▶ [EXCERPT]
+++++
Hashing Study Guide
Author: Josh Hug

QA #

Linked here.

Check-in Exercise #

Linked here.

Overview #

Brute force approach. All data is just a sequence of bits. Can treat key as a gigantic number and use it as an array index. Requires exponentially large amounts of memory.

Hashing. Instead of using the entire key, represent entire key by a smaller value. In Java, we hash objects with a hashCode() method that returns an integer (32 bit) representation of the object.

hashCode() to index conversion. To use hashCode() results as an index, we must convert the hashCode() to a valid index. Modulus does not work since hashCode may be negative. Taking the absolute value then the modulus also doesn’t work since Math.abs(Integer.MIN_VALUE) is negative. Typical approach: use hashCode & 0x7FFFFFFF instead before taking the modulus.

Hash function. Converts a key to a value between 0 and M-1. In Java, this means calling hashCode(), setting the sign bit to 0, then taking the modulus.

Designing good hash functions. Requires a blending of sophisticated mathematics and clever engineering; beyond the scope of this course. Most important guideline is to use all the bits in the key. If hashCode() is known and easy to invert, adversary can design a sequence of inputs that result in everything being placed in one bin. Or if hashCode() is just plain bad, same thing can happen.

Uniform hashing assumption. For our analyses below, we assumed that our hash function distributes all input data evenly across bins. This is a strong assumption and never exactly satisfied in practice.
+++++
▶ [PARTS OF THE EXERCISE]
a) List each term that opens a paragraph under the Overview heading of the hashing study guide.
b) Continue the hashing study guide with the paragraphs that would follow its last one.
+++++
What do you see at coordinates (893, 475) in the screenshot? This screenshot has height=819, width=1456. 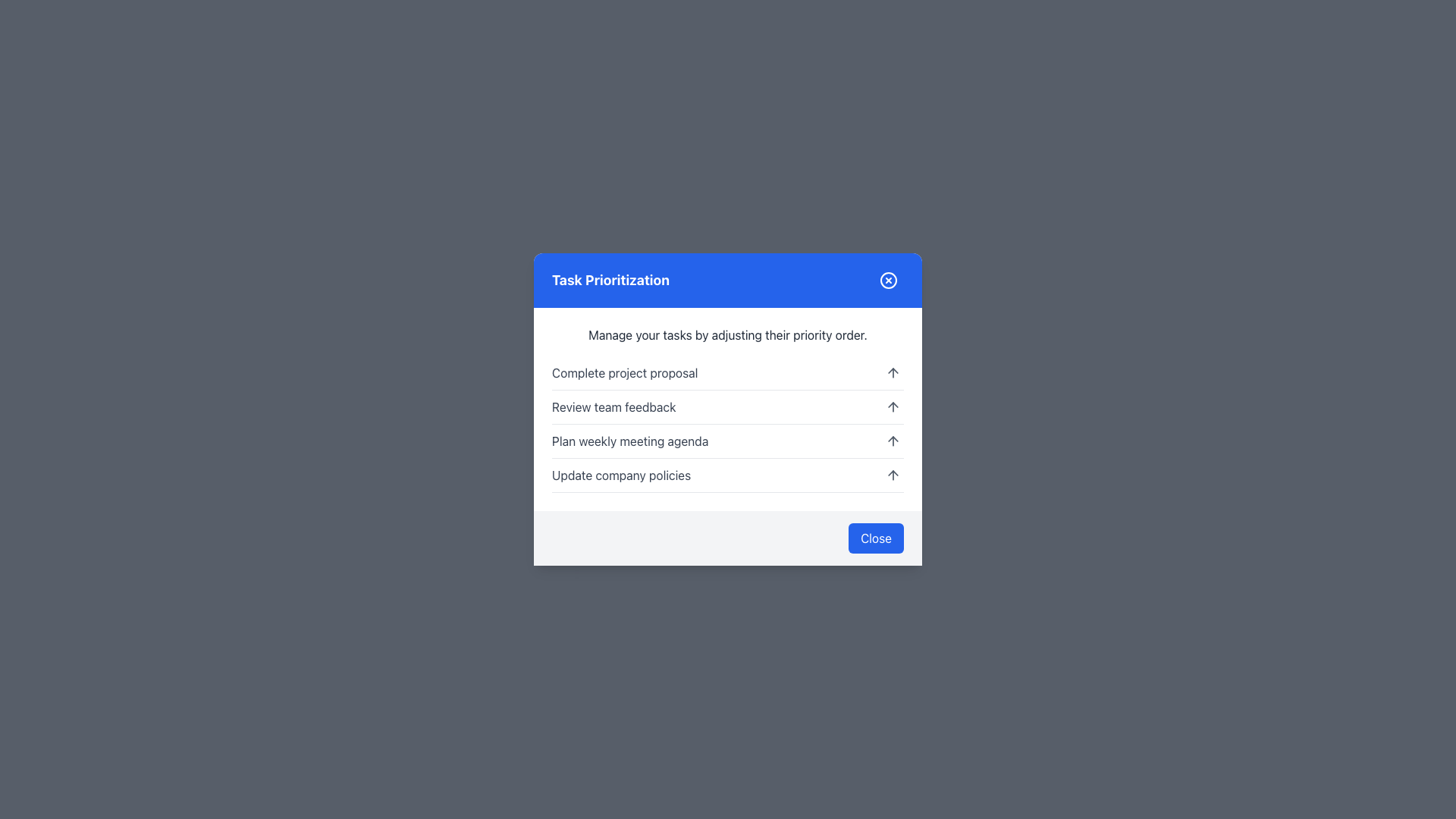 I see `the reorder button with an arrow icon located to the far right of the text 'Update company policies'` at bounding box center [893, 475].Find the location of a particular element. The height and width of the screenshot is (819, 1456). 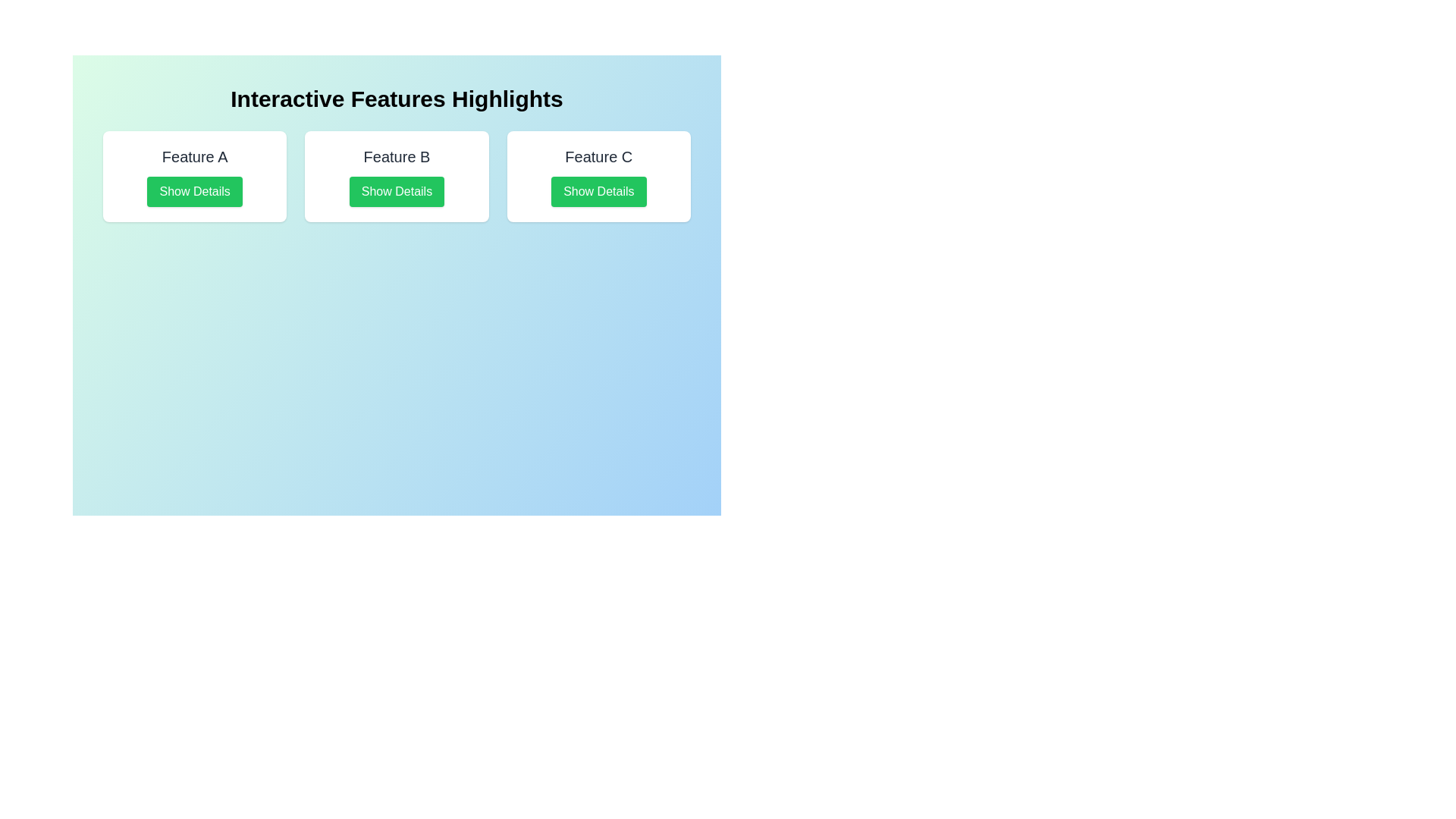

the button in the center of the card labeled 'Feature B' is located at coordinates (397, 191).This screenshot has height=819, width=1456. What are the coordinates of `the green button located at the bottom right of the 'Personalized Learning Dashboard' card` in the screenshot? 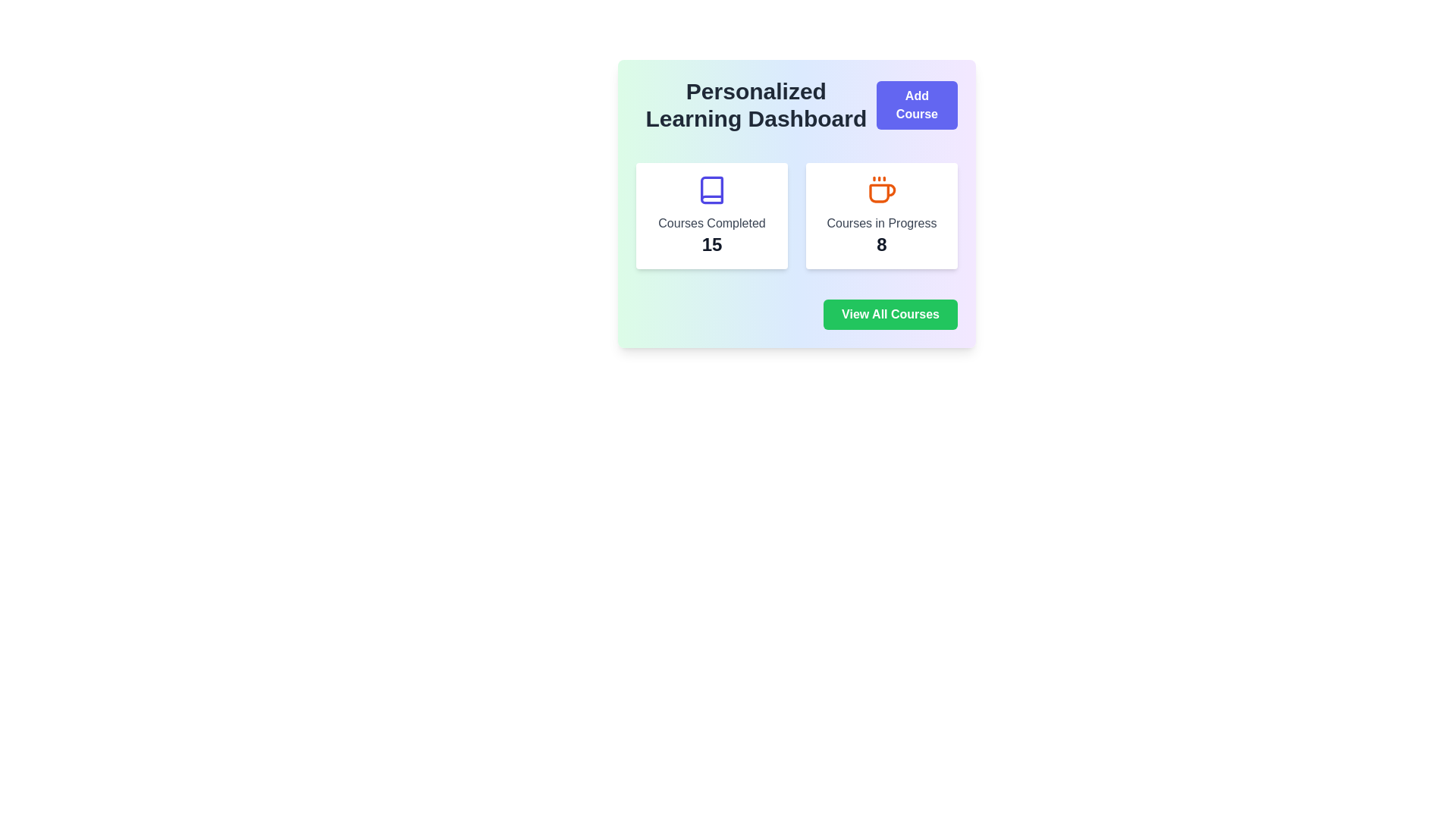 It's located at (890, 314).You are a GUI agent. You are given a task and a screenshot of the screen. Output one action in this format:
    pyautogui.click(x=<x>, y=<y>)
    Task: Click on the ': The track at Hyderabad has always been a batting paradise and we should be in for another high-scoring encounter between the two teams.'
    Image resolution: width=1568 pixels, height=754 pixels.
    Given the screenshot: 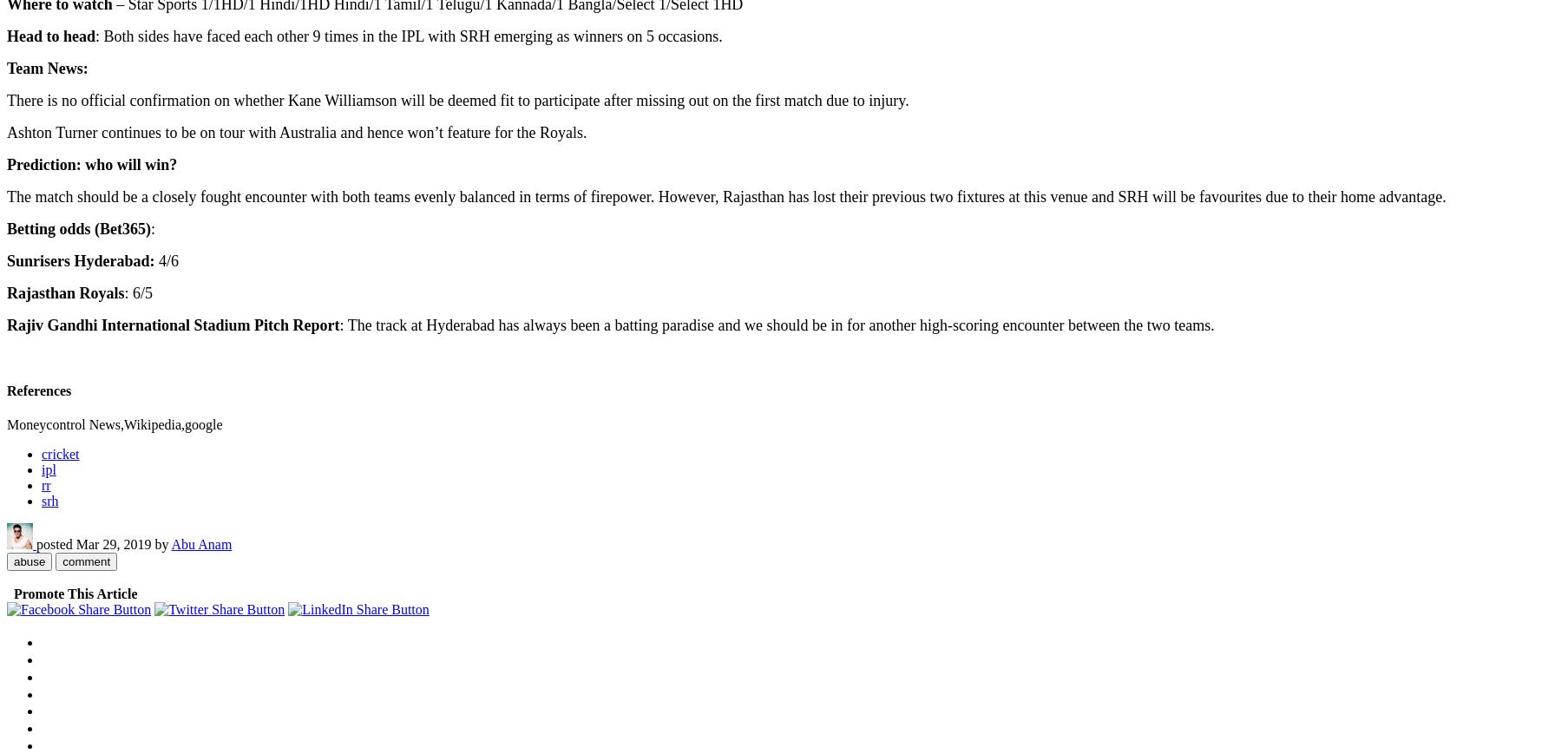 What is the action you would take?
    pyautogui.click(x=777, y=324)
    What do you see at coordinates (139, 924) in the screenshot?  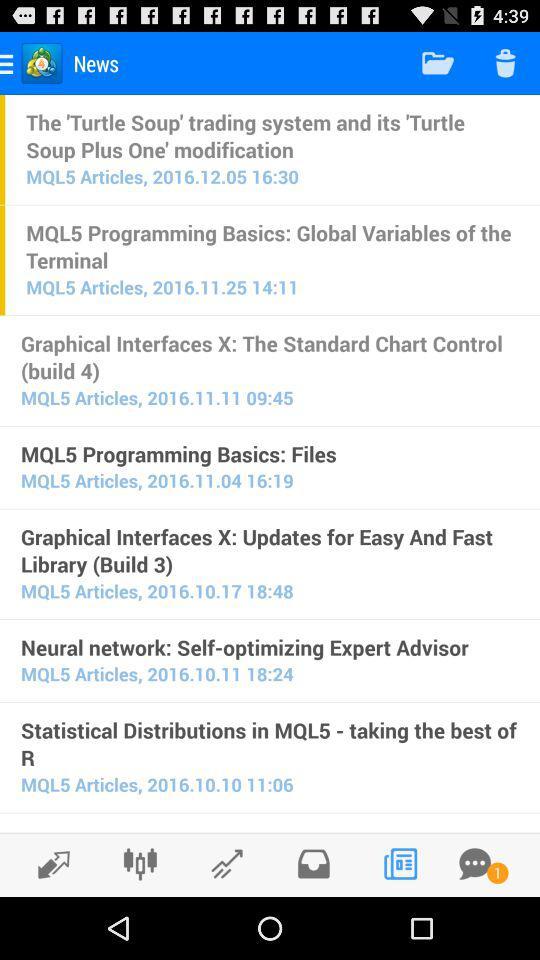 I see `the sliders icon` at bounding box center [139, 924].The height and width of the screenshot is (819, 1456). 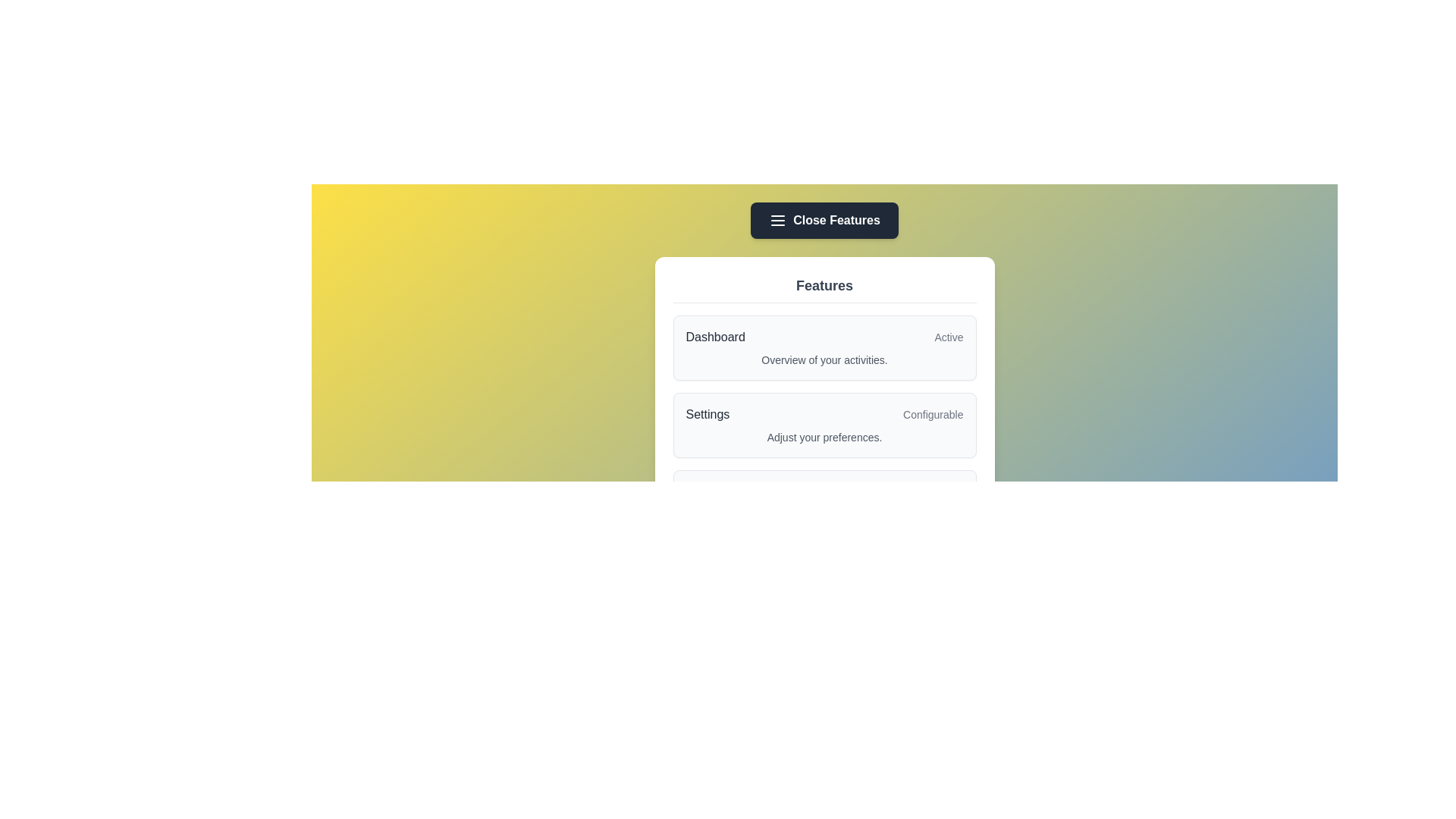 I want to click on the status indicator text label located in the 'Settings' section, positioned to the right of the bold label 'Settings', so click(x=932, y=415).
+++++
▶ [TASK-BY-TASK RESULTS]
a) Brute force approach; Hashing; hashCode() to index conversion; Hash function; Designing good hash functions; Uniform hashing assumption

b)
Collision resolution. Two philosophies for resolving collisions discussed in class: Separate (a.k.a. external) chaining and ‘open addressing’.

Separate-chaining hash table. Key-value pairs are stored in a linked list of nodes of length M. Hash function tells us which of these linked lists to use. Get and insert both require potentially scanning through entire list.

Resizing separate chaining hash tables. Understand how resizing may lead to objects moving from one linked list to another. Primary goal is so that M is always proportional to N, i.e. maintaining a load factor bounded above by some constant.

Performance of separate-chaining hash tables. Cost of a given get, insert, or delete is given by number of entries in the linked list that must be examined.

  • The expected amortized search and insert time (assuming items are distributed evenly) is N / M, which is no larger than some constant (due to resizing).

Linear-probing hash tables. We didn’t go over this in detail in 61B, but it’s where you use empty array entries to handle collisions, e.g. linear probing. Not required for exam.

Example Implementations #

External Chaining HT

Linear Probing HT

C level #

  1. [Adapted from Textbook 3.4.5] Is the following implementation of hashCode() legal?
     public int hashCode() {
         return 17;
     }
    

If so, describe the effect of using it. If not, explain why.

B level #

  1. Problem 2 of the Fall 2014 midterm.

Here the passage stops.